Since coronavirus is less likely to spread outdoors, letting all New York City schools hold class in public parks and on cordoned-off city streets, on its face, seems like a positive development. But I didn’t need to read the fine print to know that our immigrant, Black, and brown communities — the ones that have been hit hardest by the COVID-19 crisis — would get the short end of the stick. I didn’t need to know who organized and petitioned for outdoor learning to know that the “nice white parents,” a perennial force for maintaining inequities in one of the nation’s most segregated school systems, would get their way. Again.
When the outdoor learning plan was first announced, my instinct was to blame myself. Seven years ago, my students and I won the grand prize for a national STEM competition that awarded my school over $110,000 in technology from a mega tech corporation. We competed for the technology as a tool to advocate for a green roof and to facilitate a culture of community advocacy in the classroom.
We used our brand new laptops to research the proposal we’d have to write to the School Construction Authority — complete with renderings, cost projections, and fundraising plans. We learned that we would need to apply for grants from the City Council, from our borough president, and from the Department of Environmental Protection or continue to seek the charity of corporations and wealthy donors. We also learned that the PTAs of some of the majority-white public schools just blocks away from our own school worked around the construction authority constraints by raising nearly $2 million. We learned that we’d have to get elevator access to the roof in order for our proposal to even be considered. Needless to say, we decided not to move forward.
Fast forward seven years, and the city is now permitting — and promoting — outdoor learning amid the coronavirus pandemic, and urging PTAs to help cover costs associated with it, like barriers to close streets to cars and portable bathrooms. I was aghast. Why, I wondered, is the city asking schools to use private funds to meet basic safety needs. Sure, schools Chancellor Richard Carranza suggested wealthier PTAs consider helping out schools with greater needs. But with no mandate and no plan for distributing dollars, the plan will inevitably benefit schools with the funding to pull it off.
Given NYC’s long legacy of segregationist policies, from redlining to school screens, it is no surprise that New York’s most marginalized schools are far less likely to have access to green spaces, and are far more likely to be in close proximity to transfer stations and major expressways, exposing school communities like mine to harmful outdoor air pollution.

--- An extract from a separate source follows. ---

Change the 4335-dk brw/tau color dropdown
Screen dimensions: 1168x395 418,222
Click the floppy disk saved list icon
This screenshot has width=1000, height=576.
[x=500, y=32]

Over the past 11 years teaching at a Title I school, I have seen Hurricane Sandy’s devastating storm surge displace my students and their families. I have seen the development and gentrification of the Gowanus waterfront spew more raw sewage into the public waterway my students and I have sought for so long to clean. I have seen deadly heat waves increase in frequency and intensity, and the closure of one of the few public swimming pools my students used — built, knowingly, over toxic waste. I have seen families separated due to inhumane federal immigration policies, and children living in fear of ICE raids. And most recently, I have seen my students and their families lose their loved ones to COVID-19, and I have seen them lose jobs and homes to the pandemic’s economic fallout.
Despite all of it, my students are eager to make use of their science and advocacy skills to improve the environment, to better the chances of surviving COVID-19 and the climate crisis, both of which disproportionately impact the neighborhoods where they live.
For classroom teachers, the expectation has long been to use our personal and crowdsourced funds to gather the most basic resources for our classrooms. Two months before the world even knew about COVID-19, I wrote a $238 Donors Choose Grant, “Cleaning Supplies for a Bright and Healthy Classroom!” Given the prevalence of COVID-19 among my school staff, and in the neighborhoods where my students live, it’s possible the grant saved lives.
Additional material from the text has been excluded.